Politica - 22 maggio 2019, 08:00

Mantini, Lega: "Il sito della Regione per fare propaganda sulla sanità?

"Intanto con Chiamparino ogni cuneese ha 100 euro in meno di fondi, quindi circa 58 milioni tolti alla Granda"

Mantini, Lega: "Il sito della Regione per fare propaganda sulla sanità?

"È opportuno che un sito internet istituzionale, quale è quello della Regione Piemonte, sia utilizzato per annunciare, con una serie di messaggi-spot politicamente orientati, ciò che la giunta di centrosinistra, oramai in scadenza, promette di voler fare nel settore sanitario per gli anni a venire? A mio avviso assolutamente no! E mi auguro che siano in molti a condividere, al di là delle convinzioni e delle appartenenze politiche, questo mio pensiero".

È il commento di Anna Mantini, candidata per la Lega alle Regionali di domenica prossima, dopo la lettura della pagina web dedicata al sistema sanitario piemontese e pubblicata sul sito ufficiale https://www.regione.piemonte.it/web/temi/sanita/sistema-sanitario-piemontese

"Appare evidente fin da subito, per lo stile adottato ad esempio nella descrizione degli obiettivi indicati per gli anni 2019 e 2020, e fra i quali guarda caso figura la riduzione delle liste di attesa, l'intento puramente propagandistico che nulla c'entra con una obiettiva e serena informazione".

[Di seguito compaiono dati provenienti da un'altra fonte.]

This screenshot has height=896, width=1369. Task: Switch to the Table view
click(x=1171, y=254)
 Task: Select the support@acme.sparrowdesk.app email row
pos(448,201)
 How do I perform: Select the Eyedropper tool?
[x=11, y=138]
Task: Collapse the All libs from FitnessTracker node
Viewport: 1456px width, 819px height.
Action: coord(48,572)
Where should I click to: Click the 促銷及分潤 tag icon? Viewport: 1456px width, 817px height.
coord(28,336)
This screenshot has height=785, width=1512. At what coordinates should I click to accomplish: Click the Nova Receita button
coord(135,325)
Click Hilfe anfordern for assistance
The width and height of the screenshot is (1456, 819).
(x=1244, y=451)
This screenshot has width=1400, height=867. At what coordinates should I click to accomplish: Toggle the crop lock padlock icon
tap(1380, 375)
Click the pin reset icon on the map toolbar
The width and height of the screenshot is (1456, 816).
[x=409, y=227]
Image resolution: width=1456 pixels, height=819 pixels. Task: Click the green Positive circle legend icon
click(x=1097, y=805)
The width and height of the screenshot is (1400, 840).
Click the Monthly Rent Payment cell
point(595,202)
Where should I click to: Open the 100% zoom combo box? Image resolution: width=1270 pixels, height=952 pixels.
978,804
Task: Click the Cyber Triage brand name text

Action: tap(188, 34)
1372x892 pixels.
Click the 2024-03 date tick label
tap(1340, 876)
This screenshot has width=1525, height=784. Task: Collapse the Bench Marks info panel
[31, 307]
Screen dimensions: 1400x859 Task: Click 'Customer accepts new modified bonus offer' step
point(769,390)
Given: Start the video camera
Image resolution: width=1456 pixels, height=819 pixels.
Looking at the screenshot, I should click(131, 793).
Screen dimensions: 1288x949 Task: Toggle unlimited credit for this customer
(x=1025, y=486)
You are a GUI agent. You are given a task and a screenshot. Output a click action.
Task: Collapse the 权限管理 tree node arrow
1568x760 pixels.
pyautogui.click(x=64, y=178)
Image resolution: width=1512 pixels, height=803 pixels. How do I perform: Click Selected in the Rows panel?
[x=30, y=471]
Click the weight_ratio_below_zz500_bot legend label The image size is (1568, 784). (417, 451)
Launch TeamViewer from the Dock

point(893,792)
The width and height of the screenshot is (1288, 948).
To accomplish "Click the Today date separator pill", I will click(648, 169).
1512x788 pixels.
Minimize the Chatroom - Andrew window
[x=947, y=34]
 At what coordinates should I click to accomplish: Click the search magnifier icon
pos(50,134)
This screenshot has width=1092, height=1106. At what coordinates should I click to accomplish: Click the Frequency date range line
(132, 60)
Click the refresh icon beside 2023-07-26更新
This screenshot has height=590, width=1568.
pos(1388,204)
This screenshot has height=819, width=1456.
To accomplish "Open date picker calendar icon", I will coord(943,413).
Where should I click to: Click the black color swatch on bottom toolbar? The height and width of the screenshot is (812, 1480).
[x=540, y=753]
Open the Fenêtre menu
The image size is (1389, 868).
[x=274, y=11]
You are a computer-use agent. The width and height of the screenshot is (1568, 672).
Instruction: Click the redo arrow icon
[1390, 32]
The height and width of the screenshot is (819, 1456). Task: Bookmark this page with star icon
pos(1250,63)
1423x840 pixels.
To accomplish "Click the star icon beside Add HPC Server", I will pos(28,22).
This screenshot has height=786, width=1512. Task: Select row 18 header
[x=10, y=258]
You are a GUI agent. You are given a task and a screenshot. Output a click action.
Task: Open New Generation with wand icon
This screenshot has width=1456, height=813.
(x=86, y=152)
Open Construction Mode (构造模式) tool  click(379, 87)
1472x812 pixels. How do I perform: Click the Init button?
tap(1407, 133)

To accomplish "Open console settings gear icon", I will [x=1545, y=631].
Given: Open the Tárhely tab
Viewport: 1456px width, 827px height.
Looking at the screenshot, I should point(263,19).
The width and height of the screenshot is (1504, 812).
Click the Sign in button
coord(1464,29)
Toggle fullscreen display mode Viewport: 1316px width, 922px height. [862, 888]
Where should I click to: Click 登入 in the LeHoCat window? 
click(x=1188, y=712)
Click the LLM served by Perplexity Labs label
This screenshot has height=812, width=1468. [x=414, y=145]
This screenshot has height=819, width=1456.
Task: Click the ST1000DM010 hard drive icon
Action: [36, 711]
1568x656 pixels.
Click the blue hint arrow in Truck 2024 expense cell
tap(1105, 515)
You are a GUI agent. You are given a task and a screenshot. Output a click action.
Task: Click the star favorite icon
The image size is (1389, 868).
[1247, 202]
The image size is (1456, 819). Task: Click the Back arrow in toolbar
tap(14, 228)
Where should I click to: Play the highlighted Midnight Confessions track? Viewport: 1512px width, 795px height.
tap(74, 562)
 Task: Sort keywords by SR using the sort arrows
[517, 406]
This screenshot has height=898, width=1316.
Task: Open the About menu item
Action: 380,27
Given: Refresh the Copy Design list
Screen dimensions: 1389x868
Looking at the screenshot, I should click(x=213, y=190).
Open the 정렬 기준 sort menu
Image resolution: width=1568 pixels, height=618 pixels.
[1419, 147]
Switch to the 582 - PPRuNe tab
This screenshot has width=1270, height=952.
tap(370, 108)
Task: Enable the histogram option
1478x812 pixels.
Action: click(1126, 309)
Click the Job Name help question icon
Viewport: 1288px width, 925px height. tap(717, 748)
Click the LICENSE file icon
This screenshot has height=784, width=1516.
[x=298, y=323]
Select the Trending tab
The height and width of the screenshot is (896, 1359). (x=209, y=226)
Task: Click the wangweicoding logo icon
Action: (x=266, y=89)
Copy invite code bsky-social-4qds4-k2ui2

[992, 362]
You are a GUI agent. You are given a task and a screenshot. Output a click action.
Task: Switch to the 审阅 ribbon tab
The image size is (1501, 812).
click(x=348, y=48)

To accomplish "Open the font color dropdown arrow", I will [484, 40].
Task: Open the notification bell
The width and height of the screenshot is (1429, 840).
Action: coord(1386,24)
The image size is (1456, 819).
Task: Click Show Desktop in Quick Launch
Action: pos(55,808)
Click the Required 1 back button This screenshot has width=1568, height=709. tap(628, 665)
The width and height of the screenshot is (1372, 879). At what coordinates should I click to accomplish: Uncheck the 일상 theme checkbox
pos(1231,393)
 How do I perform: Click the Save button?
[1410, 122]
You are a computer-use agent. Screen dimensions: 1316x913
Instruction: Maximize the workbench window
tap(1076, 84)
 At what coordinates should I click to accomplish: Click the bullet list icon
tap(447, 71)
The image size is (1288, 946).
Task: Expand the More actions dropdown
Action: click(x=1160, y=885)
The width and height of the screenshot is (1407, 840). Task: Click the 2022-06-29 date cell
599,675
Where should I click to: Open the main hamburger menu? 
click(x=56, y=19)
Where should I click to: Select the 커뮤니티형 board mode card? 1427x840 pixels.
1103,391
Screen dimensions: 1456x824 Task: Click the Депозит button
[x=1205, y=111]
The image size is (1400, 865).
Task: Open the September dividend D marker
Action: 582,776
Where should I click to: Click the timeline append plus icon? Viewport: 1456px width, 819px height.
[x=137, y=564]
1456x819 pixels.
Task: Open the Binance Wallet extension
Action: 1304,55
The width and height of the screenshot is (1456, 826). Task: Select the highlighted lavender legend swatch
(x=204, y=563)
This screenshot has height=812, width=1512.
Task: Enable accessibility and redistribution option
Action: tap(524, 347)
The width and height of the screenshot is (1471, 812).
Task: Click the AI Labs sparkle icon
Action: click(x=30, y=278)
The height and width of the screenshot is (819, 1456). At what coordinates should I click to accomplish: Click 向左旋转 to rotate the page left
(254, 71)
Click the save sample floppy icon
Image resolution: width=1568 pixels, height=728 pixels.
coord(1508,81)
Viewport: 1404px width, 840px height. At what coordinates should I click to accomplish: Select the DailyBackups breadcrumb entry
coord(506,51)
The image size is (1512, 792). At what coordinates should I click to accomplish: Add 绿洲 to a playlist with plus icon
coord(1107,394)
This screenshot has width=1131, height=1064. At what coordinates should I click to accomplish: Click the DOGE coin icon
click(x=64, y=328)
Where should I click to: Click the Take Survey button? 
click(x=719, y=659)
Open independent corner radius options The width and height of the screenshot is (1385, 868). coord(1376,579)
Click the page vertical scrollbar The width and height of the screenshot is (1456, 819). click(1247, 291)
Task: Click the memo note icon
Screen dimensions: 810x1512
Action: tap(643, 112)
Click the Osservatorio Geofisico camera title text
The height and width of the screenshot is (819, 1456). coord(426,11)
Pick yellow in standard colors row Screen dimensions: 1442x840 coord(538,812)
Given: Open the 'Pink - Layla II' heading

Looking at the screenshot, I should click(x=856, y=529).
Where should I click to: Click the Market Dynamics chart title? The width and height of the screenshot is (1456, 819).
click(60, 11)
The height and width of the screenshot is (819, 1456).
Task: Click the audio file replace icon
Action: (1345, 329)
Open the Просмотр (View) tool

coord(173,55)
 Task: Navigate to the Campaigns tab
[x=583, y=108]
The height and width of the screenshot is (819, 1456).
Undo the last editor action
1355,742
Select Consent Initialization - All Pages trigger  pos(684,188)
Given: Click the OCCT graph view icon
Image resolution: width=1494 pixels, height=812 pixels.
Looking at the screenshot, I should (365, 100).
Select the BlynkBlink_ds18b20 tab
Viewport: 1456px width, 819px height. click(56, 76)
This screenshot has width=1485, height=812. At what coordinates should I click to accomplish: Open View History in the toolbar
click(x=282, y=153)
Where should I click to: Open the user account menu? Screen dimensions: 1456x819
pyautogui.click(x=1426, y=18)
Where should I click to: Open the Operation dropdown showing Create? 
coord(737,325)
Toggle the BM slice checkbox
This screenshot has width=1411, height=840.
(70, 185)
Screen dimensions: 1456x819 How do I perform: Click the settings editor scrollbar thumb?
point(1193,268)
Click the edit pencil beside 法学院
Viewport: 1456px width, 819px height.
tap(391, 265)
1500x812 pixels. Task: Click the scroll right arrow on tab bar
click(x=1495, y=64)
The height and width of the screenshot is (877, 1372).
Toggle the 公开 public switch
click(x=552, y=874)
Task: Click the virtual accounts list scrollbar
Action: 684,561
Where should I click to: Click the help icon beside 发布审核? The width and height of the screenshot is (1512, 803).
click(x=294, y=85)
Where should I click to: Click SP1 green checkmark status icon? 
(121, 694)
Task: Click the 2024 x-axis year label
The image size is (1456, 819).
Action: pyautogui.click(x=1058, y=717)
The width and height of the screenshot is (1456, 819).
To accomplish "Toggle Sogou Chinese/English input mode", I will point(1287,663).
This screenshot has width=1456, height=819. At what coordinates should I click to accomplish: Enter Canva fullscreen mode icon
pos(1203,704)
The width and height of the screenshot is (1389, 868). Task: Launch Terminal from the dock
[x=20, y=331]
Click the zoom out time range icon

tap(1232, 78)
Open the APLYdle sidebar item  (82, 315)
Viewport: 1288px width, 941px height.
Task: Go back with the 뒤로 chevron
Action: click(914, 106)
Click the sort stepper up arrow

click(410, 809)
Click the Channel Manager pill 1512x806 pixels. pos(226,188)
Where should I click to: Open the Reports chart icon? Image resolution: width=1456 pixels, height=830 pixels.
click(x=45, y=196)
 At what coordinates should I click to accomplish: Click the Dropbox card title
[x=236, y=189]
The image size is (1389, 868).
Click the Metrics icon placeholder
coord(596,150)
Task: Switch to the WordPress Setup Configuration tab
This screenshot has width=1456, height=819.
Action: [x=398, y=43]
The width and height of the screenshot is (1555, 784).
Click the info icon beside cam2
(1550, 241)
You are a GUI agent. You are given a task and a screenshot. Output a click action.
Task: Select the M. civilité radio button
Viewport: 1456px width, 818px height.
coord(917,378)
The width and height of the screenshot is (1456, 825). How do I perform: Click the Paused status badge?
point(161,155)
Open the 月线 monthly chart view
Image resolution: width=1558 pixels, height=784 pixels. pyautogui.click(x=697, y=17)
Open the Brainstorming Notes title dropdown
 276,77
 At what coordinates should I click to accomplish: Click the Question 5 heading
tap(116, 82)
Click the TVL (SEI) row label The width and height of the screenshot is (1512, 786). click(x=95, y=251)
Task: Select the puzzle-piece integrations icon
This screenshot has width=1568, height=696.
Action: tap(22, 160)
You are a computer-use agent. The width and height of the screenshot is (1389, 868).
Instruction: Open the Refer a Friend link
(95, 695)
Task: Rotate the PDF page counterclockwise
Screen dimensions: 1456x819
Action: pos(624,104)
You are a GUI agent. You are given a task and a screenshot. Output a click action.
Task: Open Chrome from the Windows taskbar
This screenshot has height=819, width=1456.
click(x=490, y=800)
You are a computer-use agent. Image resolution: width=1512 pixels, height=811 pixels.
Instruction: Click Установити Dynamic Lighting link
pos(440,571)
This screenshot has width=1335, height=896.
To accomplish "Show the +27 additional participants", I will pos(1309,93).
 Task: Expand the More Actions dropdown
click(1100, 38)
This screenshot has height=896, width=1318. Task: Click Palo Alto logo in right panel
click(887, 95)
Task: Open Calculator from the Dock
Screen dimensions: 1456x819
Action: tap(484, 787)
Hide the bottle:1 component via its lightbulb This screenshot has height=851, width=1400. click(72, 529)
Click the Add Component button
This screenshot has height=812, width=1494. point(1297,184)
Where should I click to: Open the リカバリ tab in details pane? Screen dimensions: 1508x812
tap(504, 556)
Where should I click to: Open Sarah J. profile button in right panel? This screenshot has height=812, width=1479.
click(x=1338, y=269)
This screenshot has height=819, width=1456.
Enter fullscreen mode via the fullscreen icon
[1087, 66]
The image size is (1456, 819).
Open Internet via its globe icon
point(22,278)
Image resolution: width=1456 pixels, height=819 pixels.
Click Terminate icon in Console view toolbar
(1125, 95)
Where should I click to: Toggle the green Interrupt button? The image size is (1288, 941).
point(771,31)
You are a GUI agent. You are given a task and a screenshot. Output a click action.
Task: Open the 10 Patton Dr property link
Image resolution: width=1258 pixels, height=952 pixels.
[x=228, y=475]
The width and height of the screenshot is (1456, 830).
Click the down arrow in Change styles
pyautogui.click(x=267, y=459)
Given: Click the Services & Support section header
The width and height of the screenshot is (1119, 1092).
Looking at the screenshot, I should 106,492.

Semmai - prosegue Mantini - "la giunta Chiamparino, e i suoi rappresentanti assessori e consiglieri della provincia di Cuneo, farebbero meglio a utilizzare quei canali di informazione al pubblico e alla cittadinanza per spiegare come mai, per ogni abitante della Granda, la spesa sanitaria sia di 100 euro più bassa di quella mediamente sostenuta dalla Regione per chi vive nel resto del Piemonte. Moltiplicati, sono circa 58 milioni di euro che ogni anno mancano alle attività e ai servizi destinati alla tutela della salute dei cittadini e delle cittadine del Cuneese e che sono ancora più fondamentali per una realtà provinciale estesa come la nostra, dove ai problemi cronici del servizio pubblico si aggiungono quelli relativi alla raggiungibilità delle strutture e dei presìdi ospedalieri.

Il rischio, di cui la propaganda del centrosinistra in scadenza non parla, è che proseguendo su questa strada le famiglie cuneesi si troveranno costrette o a rinunciare alle cure, o (per chi può) a doverle pagare di tasca propria in aggiunta alle tasse ticket, Irpef e Irap già versate, o a migrare verso altre province e regioni".